The potential for poor mental health to develop, even with someone who has never had such issues previously is huge. Even within days it’s become clear that some people are struggling to cope mentally with this situation – which is one step away from martial law.


How can we help keep ourselves positive and gain control?


Physical and mental health


The first thing is to keep mentally healthy throughout this period. It has been proven that exercise not only keeps you fit, but it also improves your mental health.


During each day with take some exercise. Choose something that you enjoy – it may be yoga, Pilates or going for a walk, but choose something that makes keeps you calm, and also raises your heartbeat. It is very easy to sit around all day, either looking at the computer, or TV.  There are plenty of exercise classes on the Internet to choose from.


Plan your walks or cycle ride on routes where you won’t meet too many other people, or where you can easily keep your distance.


Take healthy snacks with you, to stave off hunger, and to save having to enter shops where you may come into contact with others.


Do other exercise at home or in your garden, with or without your family, to release ‘happy’ chemicals from your brain and to divert your thoughts to something which makes you very present.


Keep your mind active too – outside of work. Build reading, creative writing or some kind of creative activity into your day. This could be crafting, painting, drawing or even cooking and baking (and you know where to go for products to help with the latter!).

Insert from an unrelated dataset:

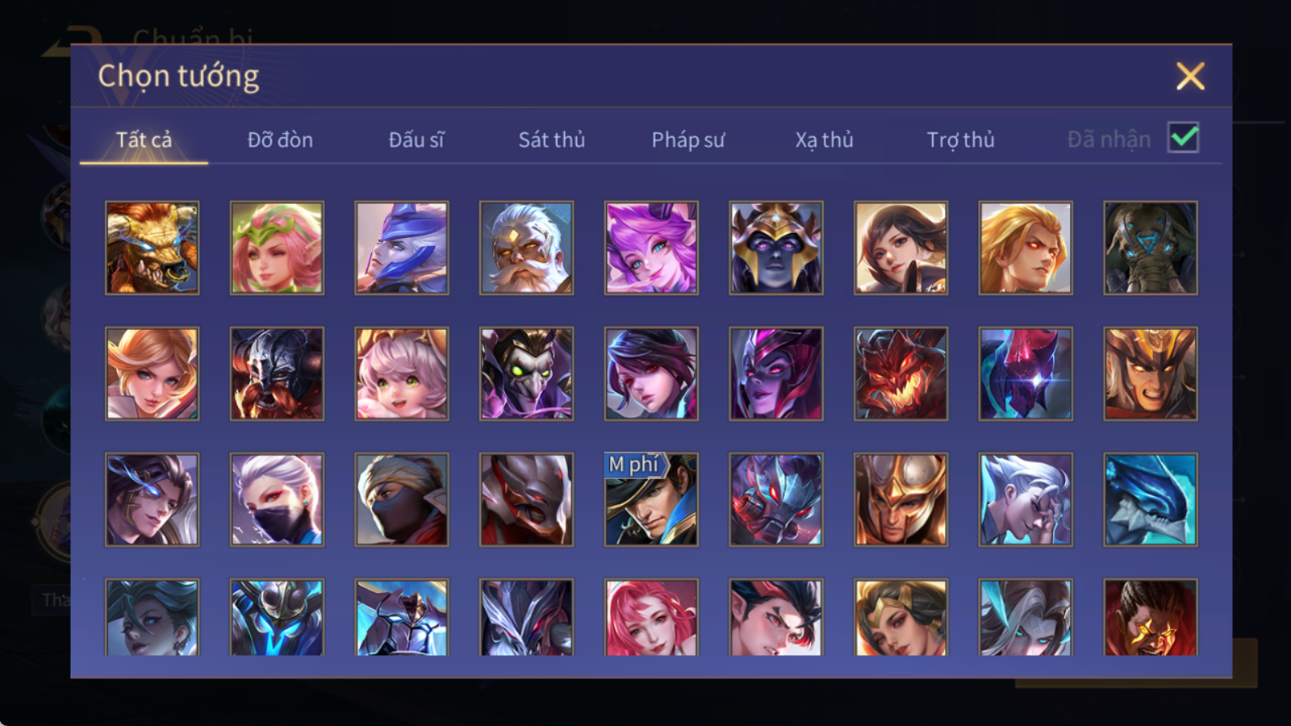Select the golden lion beast hero portrait
Viewport: 1291px width, 726px height.
pyautogui.click(x=152, y=248)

Try to keep calm – or at least notice when you are stressed.


You may think you are calm and collected and then find you are snapping at your family members or being irritable on the phone or via email – not great for business relationships. Half of the battle is to clock when your own behaviour is not as good as it could be.

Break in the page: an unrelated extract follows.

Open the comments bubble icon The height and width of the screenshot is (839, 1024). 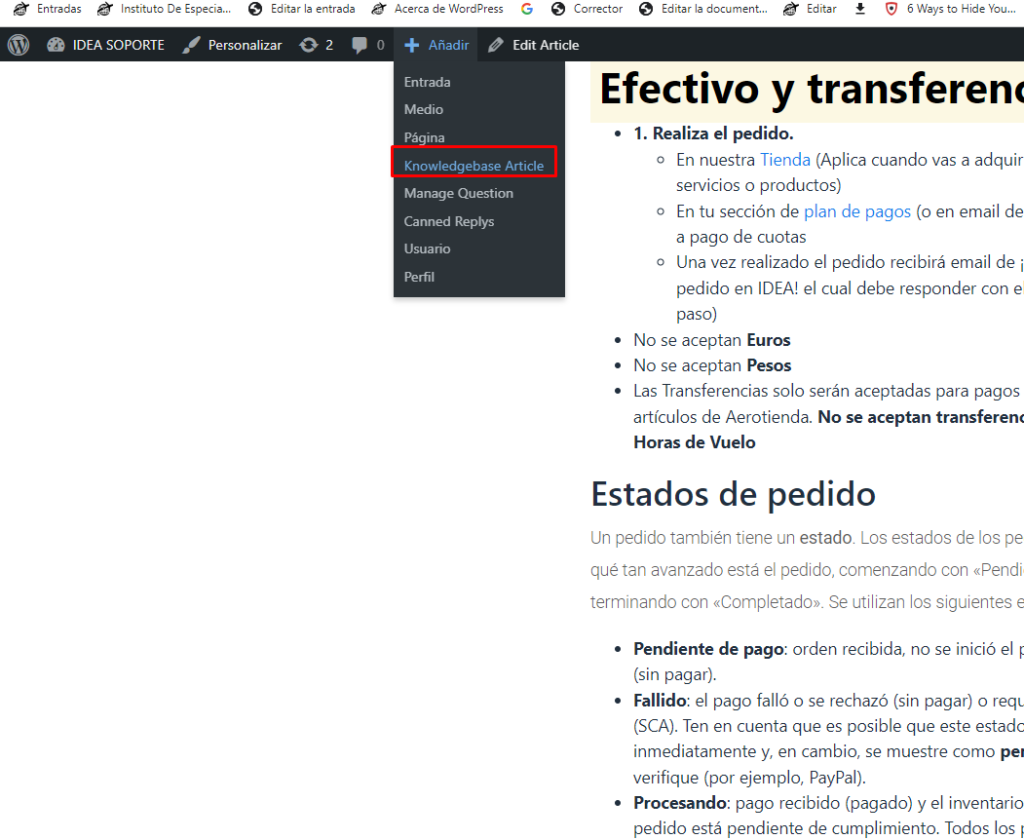(359, 45)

Practice breathing exercises if you are feeling stressed about the situation, it will help calm your nerves. If you suddenly start to feel panicky – use your breathing to keep calm.


Another thing to help keep you calm is to ensure that you have the household supplies you need – and reduce worry about basic needs.

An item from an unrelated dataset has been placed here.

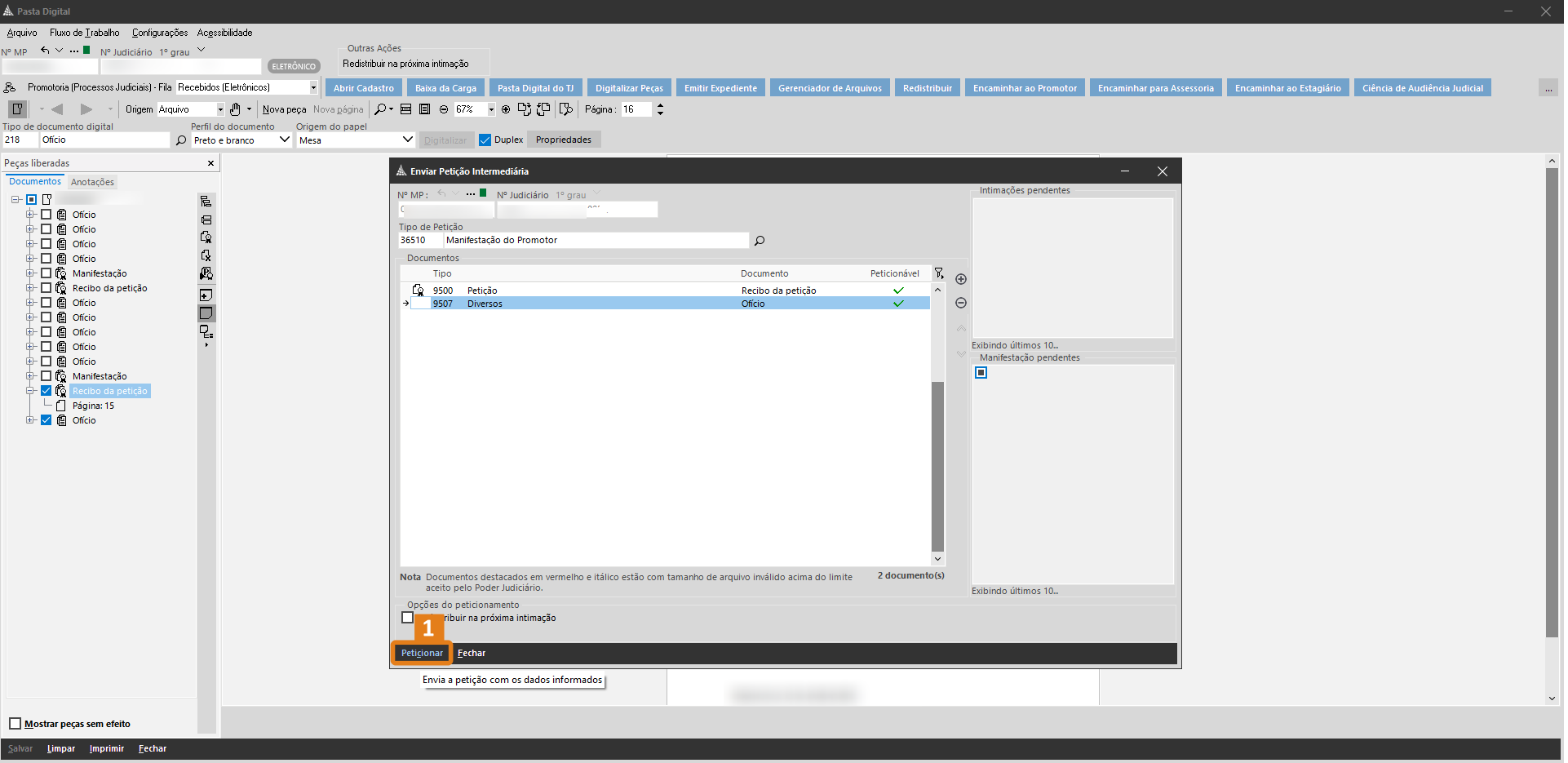Click the documents list vertical scrollbar
1568x763 pixels.
[937, 465]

If you live alone, or are unable to get out and about, contact family or friends to see if they can get things for you.  Look at alternative recipes if you haven’t been able to find the foods you normally eat.


Try to retain your routines, including ensuring you maintain your normal sleeping hours, work is work time and down time is down time, weekends are weekends if you don’t normally work on a Saturday or Sunday.


Don’t continually watch the news if you know it will stress you – don’t be afraid to switch off and zone out for a while each day. Not much will change if you don’t listen to the tv or radio for a few hours.


What about the children?


Remember too that children model us, so how you conduct yourself during this time is what they will perceive as the correct way to behave. If you can keep calm and measured, they will take it all in their stride. If you panic, then so will they.


Particularly if you have children at home during this time, or just for you – try doing some creative things that you don’t normally have time for; such as crafting, drawing, making-music, baking or writing – depending on your children’s or family’s interests. It is worth getting the adults involved too and will bring a bit of light relief and fun.




Connecting with others


Ensure you keep in connection with friends and family via the many different media options we are lucky enough to have these days. This is where social media has come into its own. You can Skype, WhatsApp, Facebook, make video calls, or even make an old-fashioned phone call!


Talk to the people around you, either in your household, or when you connect, about the things you are worried about. Don’t bottle them up inside you; that’s the worse thing to do, because then it can build to something out of proportion. Or you can snap over something trivial because it’s the last straw.


Healthy eating


Look after your body by maintaining your usual eating habits, and don’t make this time off as an excuse to eat more unhealthy treats to cheer yourself up – they won’t help in the long run. It’s more important than ever to keep your body and mind healthy to combat this virus.